Vivíamos um tempo de transição democrática e a Constituinte seria a oportunidade de oferecer ao país um agente não político, ou, pelo menos, não partidário, com capacidade de preencher o vácuo tradicional da distância que existe entre um poder de Estado e outro, além de assumir a defesa das liberdades públicas e indisponíveis.

Foi um tempo de grandes expectativas e de mobilização geral da sociedade, movidas pela ânsia de consagrar a restauração democrática no país e da oportunidade de participar da elaboração de um novo modelo constitucional a ser refeito, passados vinte anos de repressão. A convocação da chamada Comissão dos Notáveis era um convite à participação e à oportunidade de servir-se dela para dotar o Ministério Público de uma consciência nacional, modelada por um novo perfil, mais forte e atuante.
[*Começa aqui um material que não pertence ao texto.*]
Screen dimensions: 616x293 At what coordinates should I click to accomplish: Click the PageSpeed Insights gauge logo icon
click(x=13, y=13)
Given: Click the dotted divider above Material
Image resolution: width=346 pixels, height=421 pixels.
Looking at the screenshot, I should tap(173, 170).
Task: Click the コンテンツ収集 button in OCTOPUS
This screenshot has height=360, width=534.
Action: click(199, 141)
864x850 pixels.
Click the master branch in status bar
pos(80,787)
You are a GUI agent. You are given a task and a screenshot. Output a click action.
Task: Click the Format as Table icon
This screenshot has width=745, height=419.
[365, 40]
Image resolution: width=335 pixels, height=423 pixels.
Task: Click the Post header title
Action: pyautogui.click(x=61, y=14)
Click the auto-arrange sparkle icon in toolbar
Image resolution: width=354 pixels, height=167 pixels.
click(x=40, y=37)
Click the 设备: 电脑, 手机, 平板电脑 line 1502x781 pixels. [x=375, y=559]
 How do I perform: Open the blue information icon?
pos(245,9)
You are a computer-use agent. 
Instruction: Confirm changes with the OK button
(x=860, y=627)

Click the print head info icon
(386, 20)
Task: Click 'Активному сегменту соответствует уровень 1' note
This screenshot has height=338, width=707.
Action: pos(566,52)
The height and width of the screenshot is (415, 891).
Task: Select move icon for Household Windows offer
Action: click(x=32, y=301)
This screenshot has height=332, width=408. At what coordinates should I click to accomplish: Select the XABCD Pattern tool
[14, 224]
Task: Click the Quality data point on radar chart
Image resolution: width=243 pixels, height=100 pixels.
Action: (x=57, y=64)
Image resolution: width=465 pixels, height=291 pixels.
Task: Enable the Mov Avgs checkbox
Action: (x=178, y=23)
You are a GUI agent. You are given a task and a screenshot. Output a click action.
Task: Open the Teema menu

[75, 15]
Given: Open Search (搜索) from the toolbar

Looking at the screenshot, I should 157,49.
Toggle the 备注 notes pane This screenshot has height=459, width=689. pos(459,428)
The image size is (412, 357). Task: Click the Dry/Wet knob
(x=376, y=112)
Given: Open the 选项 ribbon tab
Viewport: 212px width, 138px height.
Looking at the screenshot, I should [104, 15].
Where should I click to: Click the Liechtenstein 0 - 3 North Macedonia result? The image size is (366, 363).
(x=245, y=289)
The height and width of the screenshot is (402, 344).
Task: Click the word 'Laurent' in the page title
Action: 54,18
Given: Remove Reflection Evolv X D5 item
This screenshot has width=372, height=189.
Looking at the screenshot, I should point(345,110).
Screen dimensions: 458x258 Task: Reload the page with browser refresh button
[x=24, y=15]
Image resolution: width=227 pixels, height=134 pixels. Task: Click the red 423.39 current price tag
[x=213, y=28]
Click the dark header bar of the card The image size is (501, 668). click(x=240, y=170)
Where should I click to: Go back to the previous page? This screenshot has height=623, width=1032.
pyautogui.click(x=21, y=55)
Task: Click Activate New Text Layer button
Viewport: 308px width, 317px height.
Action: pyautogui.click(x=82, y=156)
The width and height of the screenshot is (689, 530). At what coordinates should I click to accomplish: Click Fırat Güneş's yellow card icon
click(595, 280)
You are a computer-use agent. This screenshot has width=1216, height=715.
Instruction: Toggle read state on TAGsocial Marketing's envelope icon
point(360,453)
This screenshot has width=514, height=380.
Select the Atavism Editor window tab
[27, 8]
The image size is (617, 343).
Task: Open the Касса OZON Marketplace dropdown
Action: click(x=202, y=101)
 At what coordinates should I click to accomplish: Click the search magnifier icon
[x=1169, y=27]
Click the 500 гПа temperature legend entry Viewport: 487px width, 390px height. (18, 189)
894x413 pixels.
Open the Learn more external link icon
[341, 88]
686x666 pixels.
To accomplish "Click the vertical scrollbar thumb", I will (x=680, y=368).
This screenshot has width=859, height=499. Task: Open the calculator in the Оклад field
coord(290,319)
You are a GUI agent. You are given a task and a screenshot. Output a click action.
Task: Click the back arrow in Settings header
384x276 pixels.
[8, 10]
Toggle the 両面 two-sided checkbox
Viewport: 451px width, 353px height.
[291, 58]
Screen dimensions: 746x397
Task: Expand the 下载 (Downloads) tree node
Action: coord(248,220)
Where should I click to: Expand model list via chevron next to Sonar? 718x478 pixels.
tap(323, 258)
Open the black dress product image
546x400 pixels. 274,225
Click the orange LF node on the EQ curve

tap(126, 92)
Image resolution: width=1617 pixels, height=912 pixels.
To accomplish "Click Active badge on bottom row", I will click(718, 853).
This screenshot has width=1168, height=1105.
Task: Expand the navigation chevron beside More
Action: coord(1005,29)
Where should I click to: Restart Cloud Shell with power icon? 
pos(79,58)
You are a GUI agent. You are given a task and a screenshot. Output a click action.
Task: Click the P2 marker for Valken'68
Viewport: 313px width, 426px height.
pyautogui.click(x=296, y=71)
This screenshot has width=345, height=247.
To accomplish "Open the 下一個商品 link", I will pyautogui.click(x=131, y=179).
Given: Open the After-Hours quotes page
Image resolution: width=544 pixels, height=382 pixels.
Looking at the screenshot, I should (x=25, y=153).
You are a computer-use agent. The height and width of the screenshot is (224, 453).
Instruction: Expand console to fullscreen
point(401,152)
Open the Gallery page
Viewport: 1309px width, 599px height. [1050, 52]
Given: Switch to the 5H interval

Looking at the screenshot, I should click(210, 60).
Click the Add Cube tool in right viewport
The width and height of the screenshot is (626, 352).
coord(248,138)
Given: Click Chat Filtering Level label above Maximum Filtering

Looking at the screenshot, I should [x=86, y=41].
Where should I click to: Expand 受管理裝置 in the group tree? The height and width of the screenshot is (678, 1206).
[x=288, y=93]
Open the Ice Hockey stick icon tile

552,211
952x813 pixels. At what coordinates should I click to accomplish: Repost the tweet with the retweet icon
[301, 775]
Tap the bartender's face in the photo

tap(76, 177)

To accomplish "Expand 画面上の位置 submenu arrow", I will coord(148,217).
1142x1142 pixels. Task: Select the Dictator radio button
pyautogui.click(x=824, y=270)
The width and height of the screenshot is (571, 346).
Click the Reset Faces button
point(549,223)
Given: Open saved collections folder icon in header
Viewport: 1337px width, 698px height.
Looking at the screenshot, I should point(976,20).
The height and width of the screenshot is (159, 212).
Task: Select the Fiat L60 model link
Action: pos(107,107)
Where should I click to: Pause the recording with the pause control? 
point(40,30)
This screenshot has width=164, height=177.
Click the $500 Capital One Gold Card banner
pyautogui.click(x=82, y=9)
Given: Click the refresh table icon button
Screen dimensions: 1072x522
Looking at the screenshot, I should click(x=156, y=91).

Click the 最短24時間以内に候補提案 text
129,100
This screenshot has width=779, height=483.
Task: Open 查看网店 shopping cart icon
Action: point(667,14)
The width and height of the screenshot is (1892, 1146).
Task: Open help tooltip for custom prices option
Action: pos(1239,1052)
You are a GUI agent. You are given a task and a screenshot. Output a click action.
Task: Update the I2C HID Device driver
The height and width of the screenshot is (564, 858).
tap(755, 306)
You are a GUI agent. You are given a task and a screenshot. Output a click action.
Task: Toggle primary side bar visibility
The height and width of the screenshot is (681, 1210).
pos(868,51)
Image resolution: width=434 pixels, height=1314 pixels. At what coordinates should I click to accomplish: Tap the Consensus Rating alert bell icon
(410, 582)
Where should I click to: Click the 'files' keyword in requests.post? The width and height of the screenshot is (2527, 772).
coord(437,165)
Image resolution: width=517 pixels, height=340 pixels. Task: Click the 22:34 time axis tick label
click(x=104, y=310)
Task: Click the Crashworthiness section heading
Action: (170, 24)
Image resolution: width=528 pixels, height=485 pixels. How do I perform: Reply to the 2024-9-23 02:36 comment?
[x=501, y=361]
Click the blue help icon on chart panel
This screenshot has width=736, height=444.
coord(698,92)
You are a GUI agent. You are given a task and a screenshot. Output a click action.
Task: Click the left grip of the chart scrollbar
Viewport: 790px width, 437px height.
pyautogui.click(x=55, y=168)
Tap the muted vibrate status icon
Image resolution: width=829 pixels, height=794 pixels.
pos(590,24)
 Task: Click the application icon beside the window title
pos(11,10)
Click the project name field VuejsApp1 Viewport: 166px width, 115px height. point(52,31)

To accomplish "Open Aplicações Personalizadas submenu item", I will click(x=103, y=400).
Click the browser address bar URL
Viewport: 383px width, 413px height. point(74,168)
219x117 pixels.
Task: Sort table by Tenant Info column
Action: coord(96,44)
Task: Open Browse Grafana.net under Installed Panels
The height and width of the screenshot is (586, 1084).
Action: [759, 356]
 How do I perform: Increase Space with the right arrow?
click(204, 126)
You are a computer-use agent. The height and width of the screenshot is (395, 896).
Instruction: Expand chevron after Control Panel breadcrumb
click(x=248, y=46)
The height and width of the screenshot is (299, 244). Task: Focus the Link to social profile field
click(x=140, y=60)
A iniciativa foi assumida pela liderança paulista. A Lei Complementar nº 40 marcara novos tempos e conferira à instituição caráter federativo. Ora, entre todas as entidades classistas era a paulista aquela que, nas circunstâncias, se mostrava mais envolvida no projeto e podia mobilizar maior apoio nacional, além de dispor de maiores recursos financeiros.

Cita-se que foi em torno de 1980 que o presidente Claudio Ferraz de Alvarenga, da Associação Paulista, formou um núcleo ativo inicial de promotores comprometidos com a proposta de promover o fortalecimento institucional, diante da perspectiva da Constituinte e da elaboração de uma nova Constituição.

Na ocasião, Luiz Antônio Fleury Filho foi trazido do interior para coordenar um grupo de estudos em São Paulo, mas seu potencial de ação e liderança fez com que logo se tornasse vice-presidente da Associação, e, na sequência, participasse da eleição da CAEMP, eleito vice-presidente. Pouco tempo depois, em Belo Horizonte, em novo pleito e em composição com o grupo gaúcho e Paulo Olímpio Gomes de Souza como vice-presidente, Fleury Filho assumiu a presidência da Confederação.

Posto ai, converteu a CAEMP em CONAMP (pois a entidade já comportava outros Ministérios Públicos), e passou a visitar todo o país, na companhia de Antonio Araldo Ferraz Dal Pozzo, realizando uma viagem inédita e desenvolvendo um programa direto de doutrinação político-administrativa, promovendo debates, palestras e conferências, tendo em conta o projeto nacional de conscientização e composição orgânica da classe e suas entidades.

Como testemunho do que viu no Norte e Nordeste do país, deixou Dal Pozzo o seguinte depoimento: “nos Estados do Norte e Nordeste, o Ministério Público simplesmente não existia – ninguém sabia o porquê de estar falando num processo que não fosse da área criminal...”

A liderança classista tinha toda a atenção voltada para a elaboração de uma nova Constituição para o país, e, nesse sentido a CONAMP elaborou e distribuiu cerca de 5.000 questionários-padrão a promotores e procuradores de todo o país, consultando-os sobre as condições gerais do exercício de suas funções e quais as perspectivas alimentadas diante de um novo modelo constitucional. As respostas recebidas iriam servir para elaborar um texto provisório a ser apresentado por ocasião do 1º Encontro Nacional de Procuradores-Gerais de Justiça e presidentes das Associações do Ministério Público, marcado para 20 e 22 de junho de 1986, em Curitiba.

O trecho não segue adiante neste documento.